## Activity
Reproduce the records exactly, but not the pictures.

━━━ Data for review ━━━

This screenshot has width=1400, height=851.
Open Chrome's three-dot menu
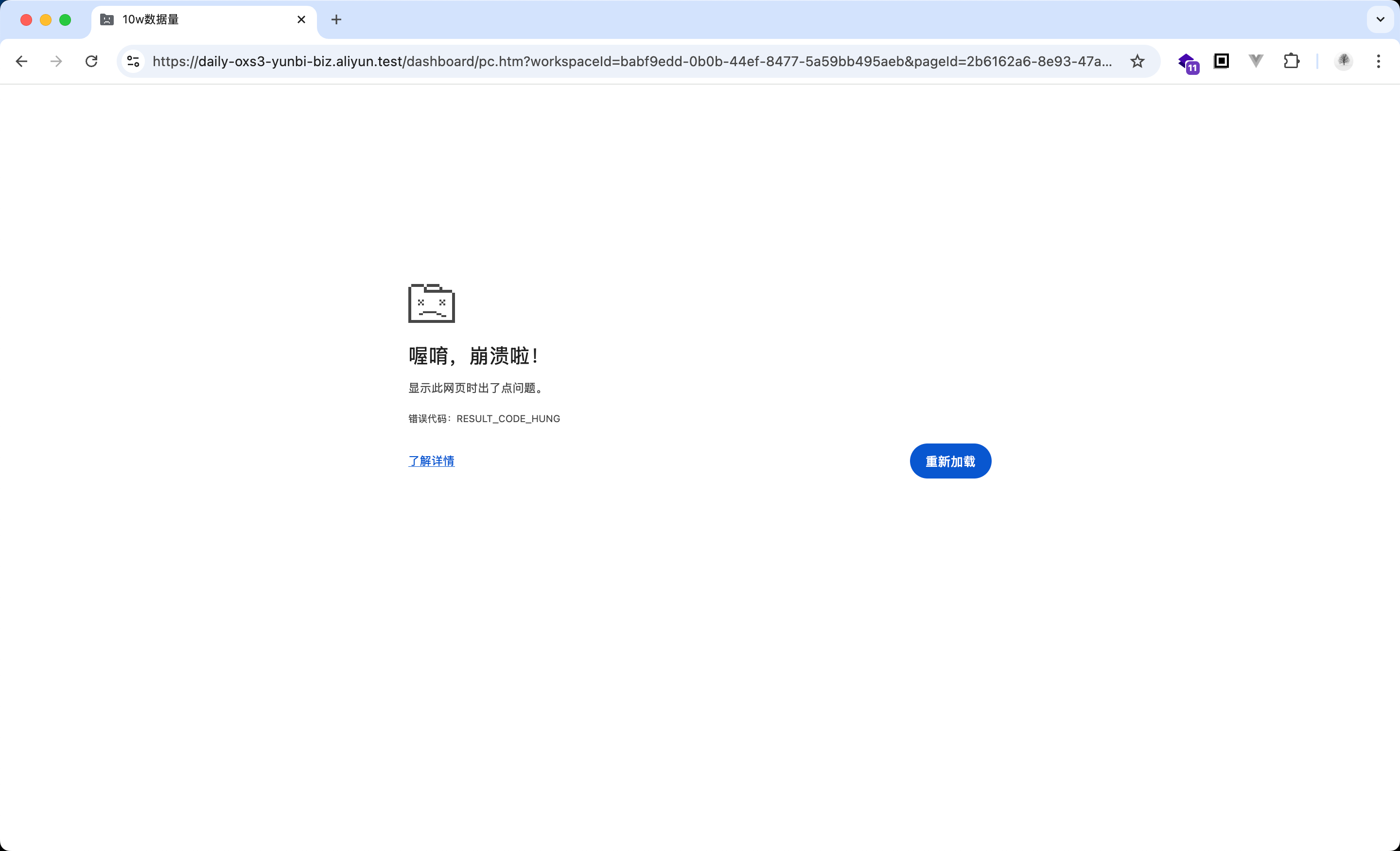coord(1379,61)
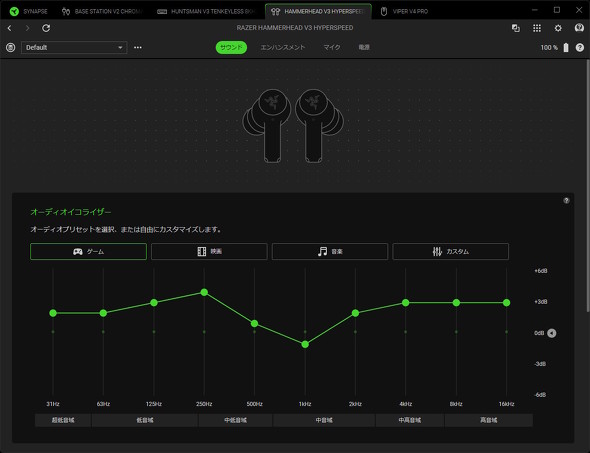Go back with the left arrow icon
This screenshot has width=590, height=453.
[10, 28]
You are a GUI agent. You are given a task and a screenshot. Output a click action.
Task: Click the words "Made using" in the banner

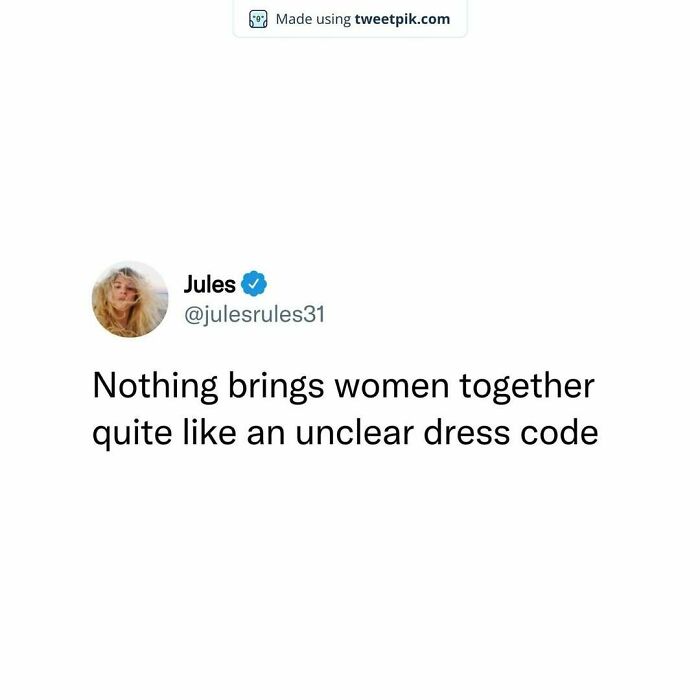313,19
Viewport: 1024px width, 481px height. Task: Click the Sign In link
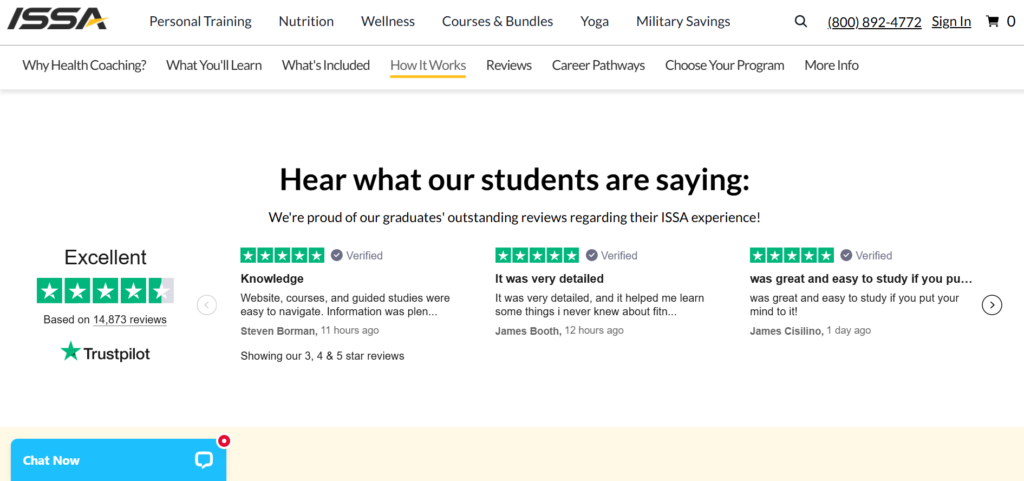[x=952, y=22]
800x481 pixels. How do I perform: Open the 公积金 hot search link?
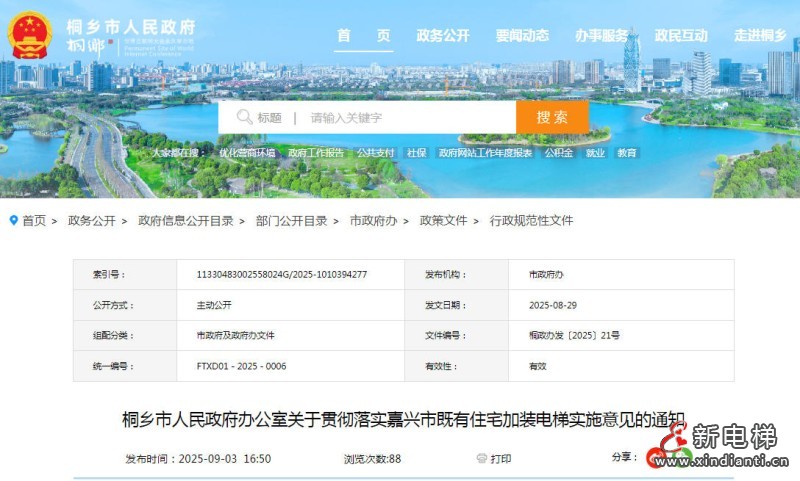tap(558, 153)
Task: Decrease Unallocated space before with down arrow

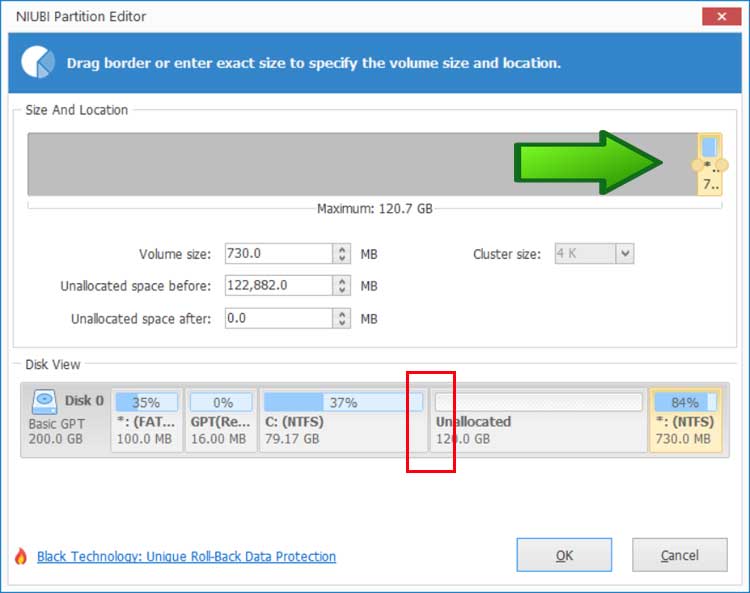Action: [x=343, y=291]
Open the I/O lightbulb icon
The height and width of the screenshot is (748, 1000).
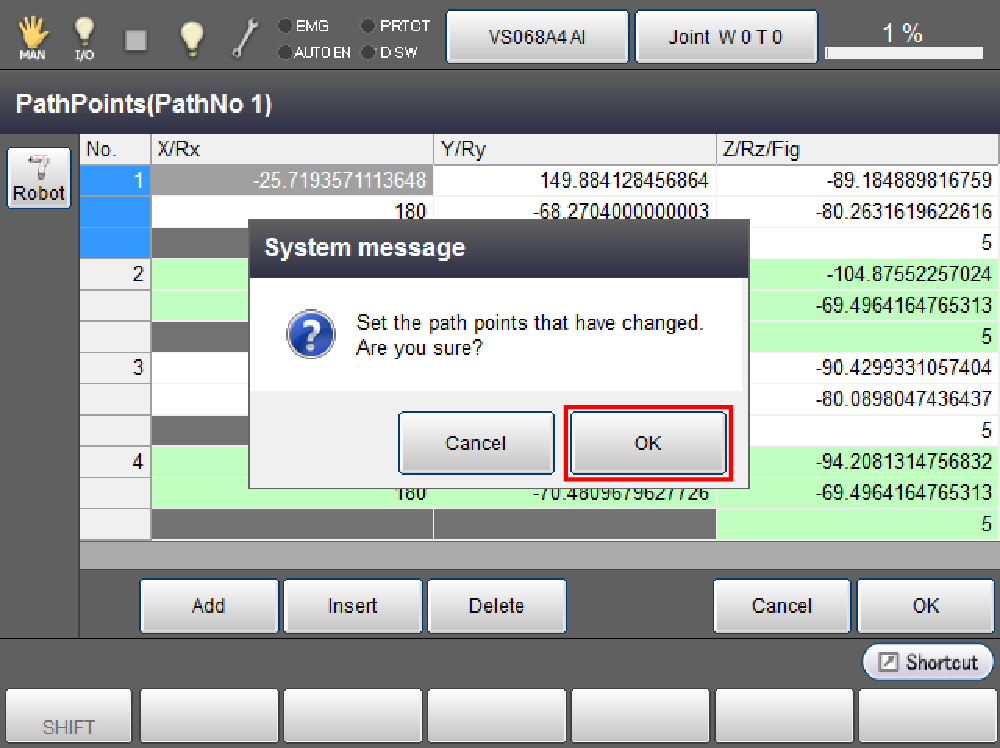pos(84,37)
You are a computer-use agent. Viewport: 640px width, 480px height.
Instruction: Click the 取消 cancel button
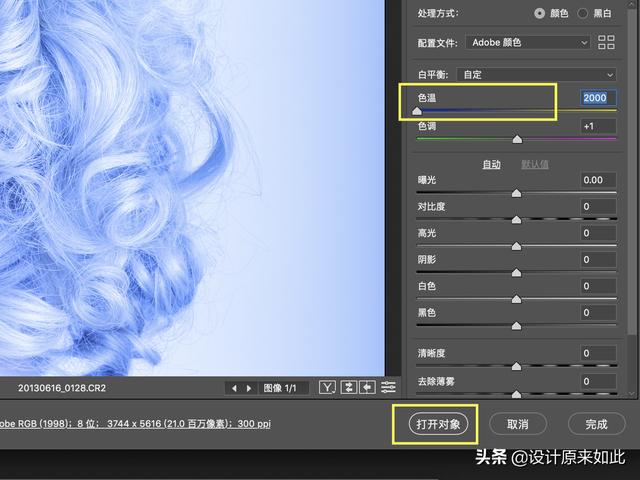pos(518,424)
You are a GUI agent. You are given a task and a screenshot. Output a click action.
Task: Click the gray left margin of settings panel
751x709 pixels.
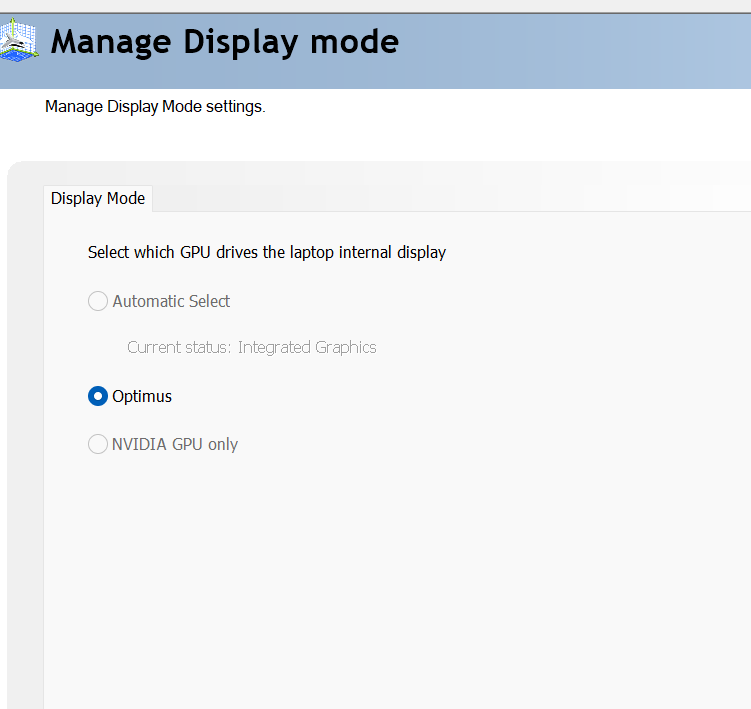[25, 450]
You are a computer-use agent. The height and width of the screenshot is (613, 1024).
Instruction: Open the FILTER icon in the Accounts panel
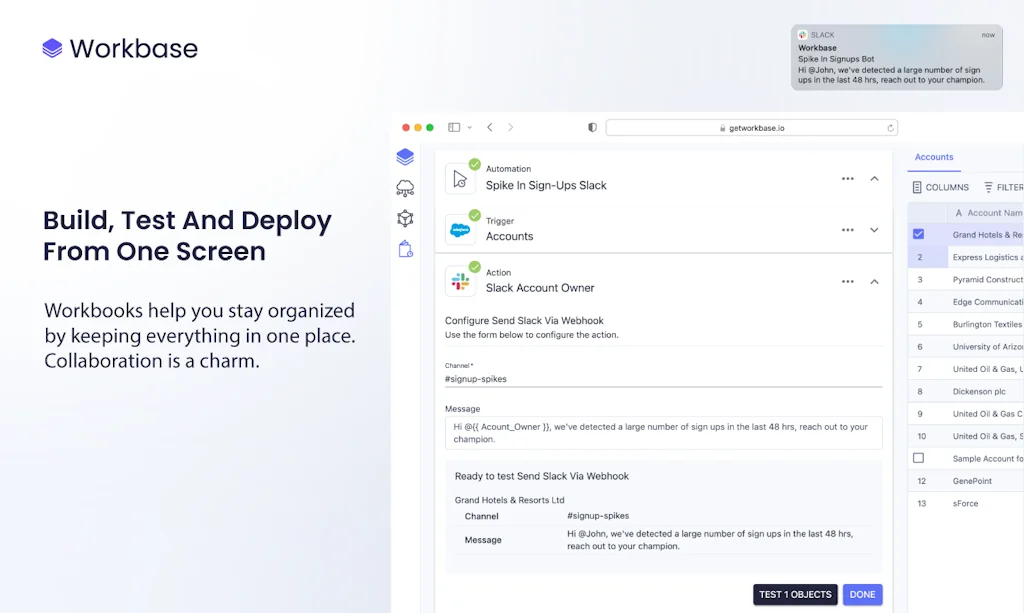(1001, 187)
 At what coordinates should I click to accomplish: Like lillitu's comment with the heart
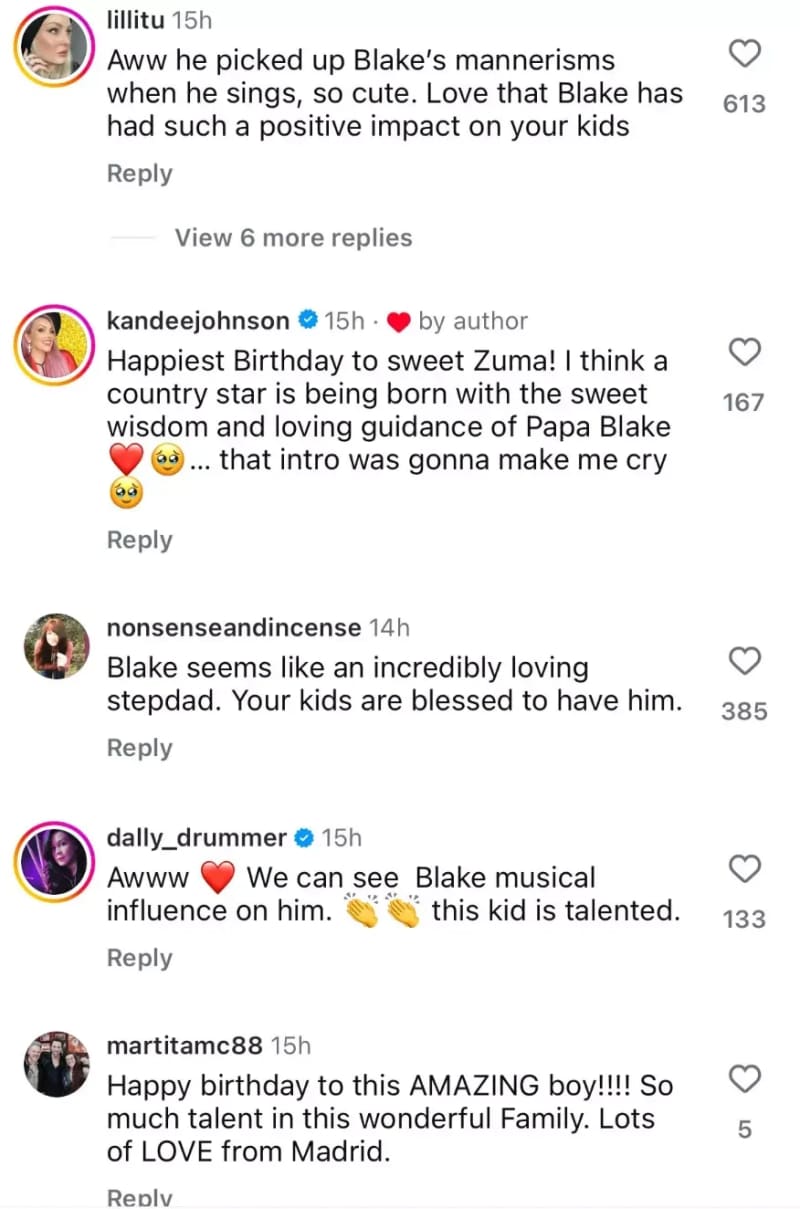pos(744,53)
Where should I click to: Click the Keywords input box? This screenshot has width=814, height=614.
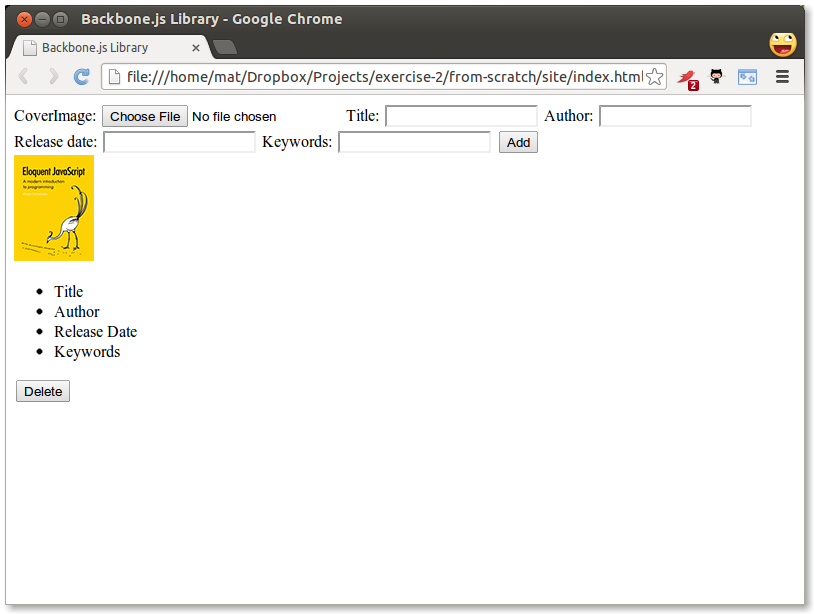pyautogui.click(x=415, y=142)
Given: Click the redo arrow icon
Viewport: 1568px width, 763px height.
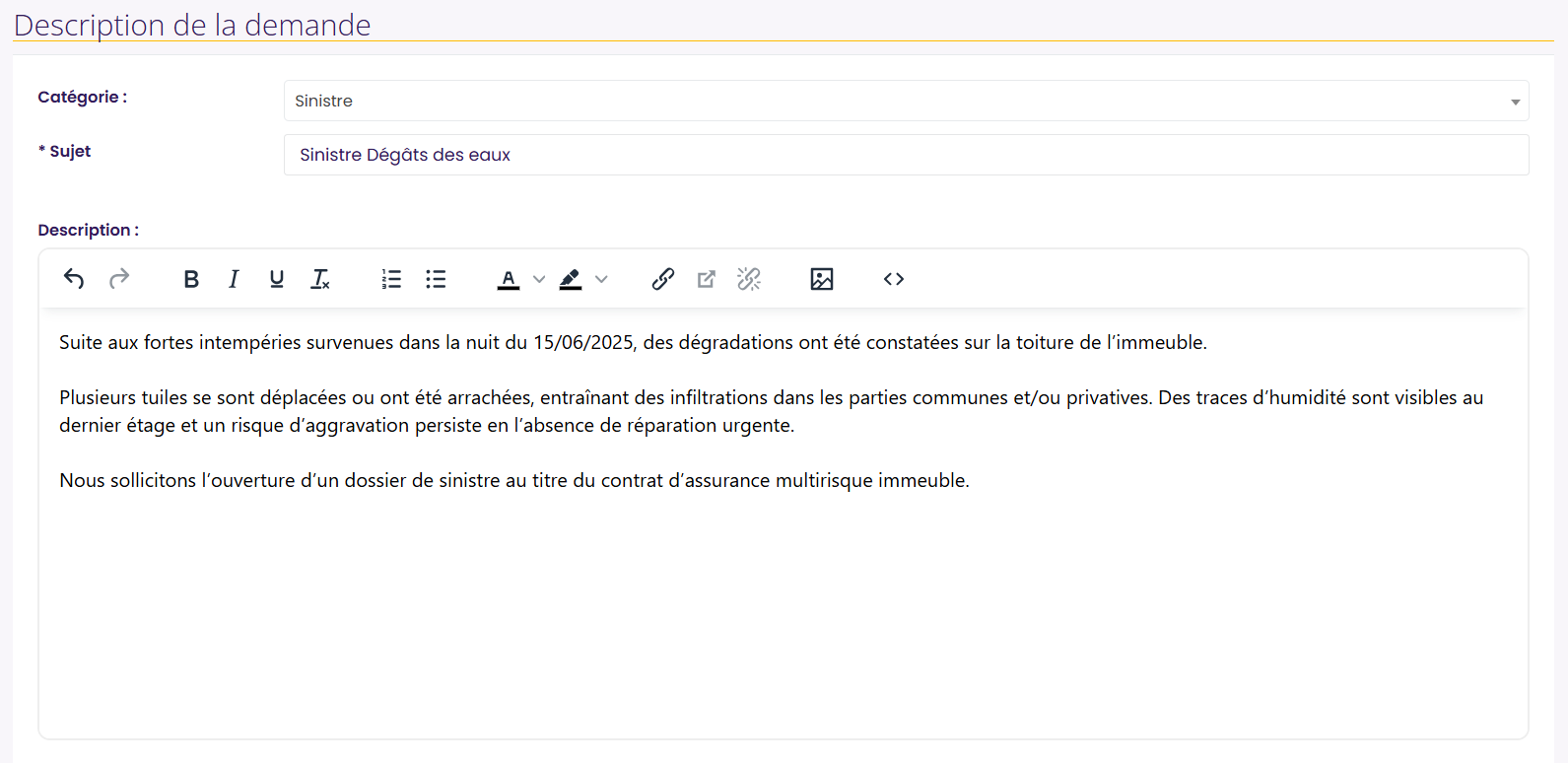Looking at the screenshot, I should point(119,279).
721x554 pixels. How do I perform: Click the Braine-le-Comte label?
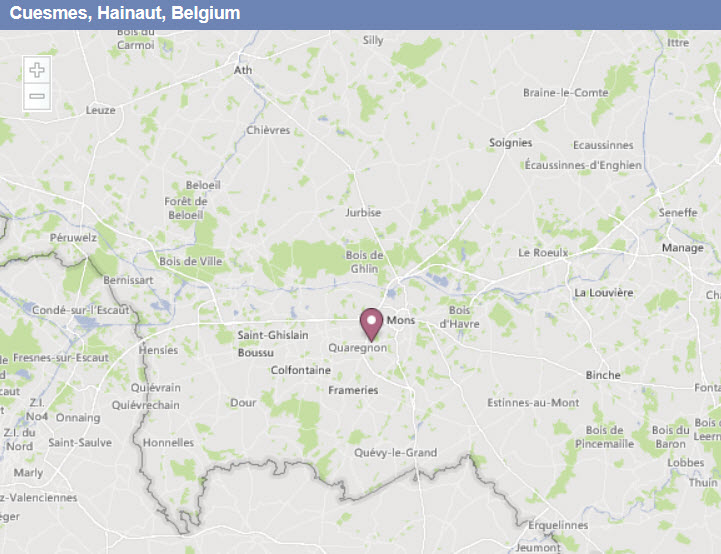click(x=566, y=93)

━━━

## Solution
This screenshot has width=1400, height=851.
Open Chrome's three-dot menu
coord(1379,61)
Go back with the left arrow icon
This screenshot has width=590, height=453.
[10, 28]
You are a GUI agent. You are given a task and a screenshot. Output a click action.
Task: Click the words "Made using" in the banner

313,19
Viewport: 1024px width, 481px height. Task: Click the Sign In link
[x=952, y=22]
800x481 pixels. How do I perform: Open the 公积金 hot search link?
tap(558, 153)
Task: Decrease Unallocated space before with down arrow

Action: [x=343, y=291]
Open the I/O lightbulb icon
The height and width of the screenshot is (748, 1000).
pos(84,37)
You are a computer-use agent. Viewport: 640px width, 480px height.
Instruction: Click the 取消 cancel button
pos(518,424)
You are a GUI agent. You are given a task and a screenshot. Output a click action.
Task: Click the gray left margin of settings panel
751x709 pixels.
[25, 450]
You are a computer-use agent. The height and width of the screenshot is (613, 1024).
Instruction: Open the FILTER icon in the Accounts panel
(1001, 187)
 At what coordinates should I click to accomplish: Like lillitu's comment with the heart
pos(744,53)
Where should I click to: Click the Keywords input box? This screenshot has width=814, height=614.
pyautogui.click(x=415, y=142)
Given: Click the redo arrow icon
Viewport: 1568px width, 763px height.
Looking at the screenshot, I should point(119,279).
721x554 pixels. How do I perform: Click the Braine-le-Comte label?
click(x=566, y=93)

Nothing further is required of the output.